The “hard cases” have become an abortion rights rallying point. Abortion advocates point to the tragedy of rape or incest and ask, “Why should these women be forced to suffer through a nine-month pregnancy after they have already endured such abuse?” But rape and incest cases are not typical situations of women seeking abortion. Pregnancies resulting from rape are extremely rare: only .06 of 1 percent of all pregnancies. To justify more than 1.2 million abortions a year on the basis of the relatively few pregnancies resulting from rape would be ludicrous.

Still, for those few women who do find themselves in this tragic situation, abortion is not a compassionate alternative. The child of rape is no less a human being than the child of a loving marriage. And it is certainly unjust to put a child to death for the sins of the father.

Moreover, research indicates that such abortions enhance the physical and emotional turmoil of the woman rather than relieve it. In fact, the only major study of pregnant rape victims, conducted by Dr. Sandra Mahkorn, revealed that 75 to 85 percent chose against abortion.

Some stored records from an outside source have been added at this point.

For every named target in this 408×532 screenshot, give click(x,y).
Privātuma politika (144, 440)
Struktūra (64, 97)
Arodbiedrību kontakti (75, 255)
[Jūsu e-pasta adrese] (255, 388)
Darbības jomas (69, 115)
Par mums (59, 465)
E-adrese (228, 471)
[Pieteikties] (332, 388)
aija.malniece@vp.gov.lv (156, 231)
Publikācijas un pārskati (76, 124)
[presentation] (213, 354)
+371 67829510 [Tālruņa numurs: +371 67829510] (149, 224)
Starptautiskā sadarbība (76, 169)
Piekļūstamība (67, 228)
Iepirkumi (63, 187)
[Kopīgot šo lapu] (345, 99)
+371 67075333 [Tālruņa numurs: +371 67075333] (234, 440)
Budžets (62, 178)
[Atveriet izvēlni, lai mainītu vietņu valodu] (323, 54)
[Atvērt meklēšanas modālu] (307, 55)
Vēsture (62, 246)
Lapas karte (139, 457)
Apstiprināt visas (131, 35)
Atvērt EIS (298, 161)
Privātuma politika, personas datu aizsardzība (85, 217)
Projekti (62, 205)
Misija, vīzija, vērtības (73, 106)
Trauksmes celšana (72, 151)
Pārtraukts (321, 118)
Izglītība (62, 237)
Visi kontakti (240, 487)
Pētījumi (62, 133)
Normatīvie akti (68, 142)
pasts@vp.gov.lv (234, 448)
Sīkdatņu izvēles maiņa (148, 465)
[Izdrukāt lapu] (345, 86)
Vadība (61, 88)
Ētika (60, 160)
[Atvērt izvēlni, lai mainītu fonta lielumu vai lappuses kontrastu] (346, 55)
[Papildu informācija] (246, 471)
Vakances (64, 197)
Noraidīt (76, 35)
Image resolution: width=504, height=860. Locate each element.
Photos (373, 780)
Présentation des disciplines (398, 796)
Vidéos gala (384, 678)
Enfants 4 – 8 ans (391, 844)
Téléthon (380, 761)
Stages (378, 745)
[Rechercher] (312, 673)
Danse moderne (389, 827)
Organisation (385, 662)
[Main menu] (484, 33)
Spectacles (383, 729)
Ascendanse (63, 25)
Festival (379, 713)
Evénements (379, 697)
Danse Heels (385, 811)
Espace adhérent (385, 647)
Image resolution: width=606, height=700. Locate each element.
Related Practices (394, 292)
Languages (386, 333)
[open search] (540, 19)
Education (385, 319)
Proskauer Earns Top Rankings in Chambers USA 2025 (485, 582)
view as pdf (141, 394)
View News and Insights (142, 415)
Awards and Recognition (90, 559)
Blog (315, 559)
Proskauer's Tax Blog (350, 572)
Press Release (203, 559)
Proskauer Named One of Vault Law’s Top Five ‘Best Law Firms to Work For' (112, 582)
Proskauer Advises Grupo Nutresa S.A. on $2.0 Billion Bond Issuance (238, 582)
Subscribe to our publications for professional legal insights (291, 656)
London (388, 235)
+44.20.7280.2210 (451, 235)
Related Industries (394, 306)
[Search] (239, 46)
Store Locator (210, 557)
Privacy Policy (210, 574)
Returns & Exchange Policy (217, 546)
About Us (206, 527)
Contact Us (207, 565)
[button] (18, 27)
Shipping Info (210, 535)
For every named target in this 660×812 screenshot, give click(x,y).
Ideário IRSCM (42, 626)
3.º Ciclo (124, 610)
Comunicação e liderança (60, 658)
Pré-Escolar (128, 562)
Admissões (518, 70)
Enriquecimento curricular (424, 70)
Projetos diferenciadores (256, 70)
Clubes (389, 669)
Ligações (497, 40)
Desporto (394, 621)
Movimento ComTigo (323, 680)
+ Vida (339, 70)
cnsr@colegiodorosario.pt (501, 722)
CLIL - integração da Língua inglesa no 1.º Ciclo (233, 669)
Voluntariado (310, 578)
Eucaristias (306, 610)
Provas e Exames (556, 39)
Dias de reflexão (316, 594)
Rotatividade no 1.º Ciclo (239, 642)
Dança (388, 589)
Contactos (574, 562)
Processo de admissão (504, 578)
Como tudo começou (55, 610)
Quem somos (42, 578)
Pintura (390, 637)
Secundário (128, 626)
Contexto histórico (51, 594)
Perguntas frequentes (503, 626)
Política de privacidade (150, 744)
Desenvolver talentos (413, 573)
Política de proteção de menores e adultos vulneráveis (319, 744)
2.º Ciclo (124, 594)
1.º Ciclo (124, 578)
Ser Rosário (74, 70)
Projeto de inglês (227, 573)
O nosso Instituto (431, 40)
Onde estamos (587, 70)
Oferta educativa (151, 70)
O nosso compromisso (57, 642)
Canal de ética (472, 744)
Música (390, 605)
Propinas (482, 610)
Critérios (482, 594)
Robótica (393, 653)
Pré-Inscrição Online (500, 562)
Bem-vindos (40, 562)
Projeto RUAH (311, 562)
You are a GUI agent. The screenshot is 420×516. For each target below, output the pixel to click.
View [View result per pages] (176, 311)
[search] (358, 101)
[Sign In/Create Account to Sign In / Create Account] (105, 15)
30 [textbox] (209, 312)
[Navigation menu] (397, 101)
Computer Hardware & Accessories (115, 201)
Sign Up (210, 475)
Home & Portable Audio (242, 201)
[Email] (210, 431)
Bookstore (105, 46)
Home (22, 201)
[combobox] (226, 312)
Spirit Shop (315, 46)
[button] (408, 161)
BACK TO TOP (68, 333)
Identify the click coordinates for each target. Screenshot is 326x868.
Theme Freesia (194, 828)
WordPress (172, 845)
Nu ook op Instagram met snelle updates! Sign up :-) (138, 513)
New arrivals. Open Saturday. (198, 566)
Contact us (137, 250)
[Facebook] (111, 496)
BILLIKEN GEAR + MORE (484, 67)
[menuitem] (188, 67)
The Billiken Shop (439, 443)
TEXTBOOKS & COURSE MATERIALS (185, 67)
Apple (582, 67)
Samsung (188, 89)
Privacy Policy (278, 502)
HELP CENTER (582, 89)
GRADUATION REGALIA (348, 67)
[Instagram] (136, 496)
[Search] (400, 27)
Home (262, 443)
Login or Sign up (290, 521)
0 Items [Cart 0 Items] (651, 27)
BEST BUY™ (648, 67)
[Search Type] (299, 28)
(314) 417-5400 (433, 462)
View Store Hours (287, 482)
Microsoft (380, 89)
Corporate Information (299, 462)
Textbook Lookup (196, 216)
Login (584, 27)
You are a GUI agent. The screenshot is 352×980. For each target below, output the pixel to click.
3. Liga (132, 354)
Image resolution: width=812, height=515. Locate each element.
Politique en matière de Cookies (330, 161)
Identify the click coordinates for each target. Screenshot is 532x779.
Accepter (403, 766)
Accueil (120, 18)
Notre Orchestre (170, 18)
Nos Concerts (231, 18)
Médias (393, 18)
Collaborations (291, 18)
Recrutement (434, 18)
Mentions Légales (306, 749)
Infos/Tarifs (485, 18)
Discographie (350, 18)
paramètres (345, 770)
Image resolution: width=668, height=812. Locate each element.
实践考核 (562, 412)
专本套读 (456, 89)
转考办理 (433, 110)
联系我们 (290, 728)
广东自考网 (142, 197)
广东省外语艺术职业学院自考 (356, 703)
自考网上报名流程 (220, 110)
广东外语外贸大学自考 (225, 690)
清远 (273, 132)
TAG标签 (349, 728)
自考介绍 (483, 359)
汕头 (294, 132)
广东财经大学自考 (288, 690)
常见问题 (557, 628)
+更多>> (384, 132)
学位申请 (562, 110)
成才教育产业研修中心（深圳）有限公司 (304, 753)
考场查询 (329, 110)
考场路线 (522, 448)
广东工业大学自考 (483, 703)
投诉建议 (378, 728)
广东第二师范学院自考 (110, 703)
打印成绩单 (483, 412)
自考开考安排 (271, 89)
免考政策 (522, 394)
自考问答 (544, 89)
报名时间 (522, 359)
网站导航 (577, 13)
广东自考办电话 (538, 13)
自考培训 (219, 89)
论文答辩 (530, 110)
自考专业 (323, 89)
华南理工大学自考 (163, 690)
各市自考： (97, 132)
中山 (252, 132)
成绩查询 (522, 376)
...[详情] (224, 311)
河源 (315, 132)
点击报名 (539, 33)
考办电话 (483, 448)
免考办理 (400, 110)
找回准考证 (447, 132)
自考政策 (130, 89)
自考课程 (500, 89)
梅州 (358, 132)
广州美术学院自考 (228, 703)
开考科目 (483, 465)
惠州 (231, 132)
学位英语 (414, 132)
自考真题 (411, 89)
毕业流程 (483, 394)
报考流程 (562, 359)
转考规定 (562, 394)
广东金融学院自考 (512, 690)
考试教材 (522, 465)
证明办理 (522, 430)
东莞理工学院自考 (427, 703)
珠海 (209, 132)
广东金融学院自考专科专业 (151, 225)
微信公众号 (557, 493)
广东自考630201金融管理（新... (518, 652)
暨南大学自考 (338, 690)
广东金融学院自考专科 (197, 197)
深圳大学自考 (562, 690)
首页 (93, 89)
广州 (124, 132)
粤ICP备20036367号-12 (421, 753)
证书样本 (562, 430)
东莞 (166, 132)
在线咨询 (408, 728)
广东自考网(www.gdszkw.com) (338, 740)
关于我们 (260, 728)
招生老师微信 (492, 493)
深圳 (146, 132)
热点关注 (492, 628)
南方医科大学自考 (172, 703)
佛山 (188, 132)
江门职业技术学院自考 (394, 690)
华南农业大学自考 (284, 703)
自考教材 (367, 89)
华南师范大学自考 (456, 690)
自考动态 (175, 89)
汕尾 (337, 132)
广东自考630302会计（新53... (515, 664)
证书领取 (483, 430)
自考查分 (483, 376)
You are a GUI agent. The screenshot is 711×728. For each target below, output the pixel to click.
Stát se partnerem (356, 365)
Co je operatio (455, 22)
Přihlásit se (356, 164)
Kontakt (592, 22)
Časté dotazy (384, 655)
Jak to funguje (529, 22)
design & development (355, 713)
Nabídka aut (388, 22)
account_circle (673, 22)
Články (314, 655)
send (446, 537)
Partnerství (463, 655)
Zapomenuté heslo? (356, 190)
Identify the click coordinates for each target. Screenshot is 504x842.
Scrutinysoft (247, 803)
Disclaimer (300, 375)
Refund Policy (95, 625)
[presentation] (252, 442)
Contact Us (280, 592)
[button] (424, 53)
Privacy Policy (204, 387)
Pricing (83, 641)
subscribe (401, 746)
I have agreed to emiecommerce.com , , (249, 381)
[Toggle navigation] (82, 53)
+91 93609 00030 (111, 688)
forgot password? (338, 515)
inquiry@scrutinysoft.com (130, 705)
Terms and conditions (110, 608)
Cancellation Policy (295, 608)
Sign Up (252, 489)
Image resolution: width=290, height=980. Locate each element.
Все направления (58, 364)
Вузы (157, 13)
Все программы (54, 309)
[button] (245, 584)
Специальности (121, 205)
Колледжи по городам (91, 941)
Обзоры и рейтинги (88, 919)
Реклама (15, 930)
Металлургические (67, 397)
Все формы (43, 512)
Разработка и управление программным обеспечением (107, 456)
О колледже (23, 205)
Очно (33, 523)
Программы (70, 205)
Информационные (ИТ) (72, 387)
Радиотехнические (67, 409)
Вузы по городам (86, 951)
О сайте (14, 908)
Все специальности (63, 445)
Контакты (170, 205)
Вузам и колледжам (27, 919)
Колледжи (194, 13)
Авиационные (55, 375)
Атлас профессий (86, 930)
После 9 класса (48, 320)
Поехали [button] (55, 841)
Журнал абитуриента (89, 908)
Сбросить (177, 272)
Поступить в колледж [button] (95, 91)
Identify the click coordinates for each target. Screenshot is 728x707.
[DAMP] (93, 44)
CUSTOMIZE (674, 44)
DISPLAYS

Women in these situations need the compassionate support of churches, friends and family to help them begin to heal.

HARD CASES:

Statistically Negligible percentages of abortions due to rape, incest, cases which involve the deformity of the child or endanger the life of the mother:

RAPE: .06%

INCEST: 1%

DEFORMITY: 2-4%

THREAT TO MOTHER’S LIFE: .06-1%

The total of all “hard cases” combined account for only 2-3, at most 5, percent of all abortion cases.

If we believe that life is indeed sacred, it is inconsistent that the “quick fix” of abortion could ever be acceptable. Concessions for rape and incest suggest that no good can possibly come from bearing this child. But the circumstances of a child’s conception do not have to dictate the remainder of his life. Julie Makimaa was conceived by an act of violent rape. She is both sympathetic toward her mother’s suffering and proud of her courage and generosity. Julie founded Fortress International, an organization that defends rape and incest victims who have become pregnant and the children conceived by those acts. With David Reardon, she has co-authored a book that responds to the argument favoring abortion in assault pregnancies. “It doesn’t matter how I began,” says Julie. “What matters is who I will become.”

Fact: All Life is Sacred

In the fiery controversy of abortion in America, emotionally charged rhetoric rooted in fiction too often takes precedence over fact.

But the facts speak for themselves. The unborn child is a precious human being who deserves legal protection. Women facing unplanned pregnancies must be embraced with compassion. Clearly, abortion is not compassion.

It’s time to shatter the myths of pro-abortion propaganda and determine that life will be America’s choice.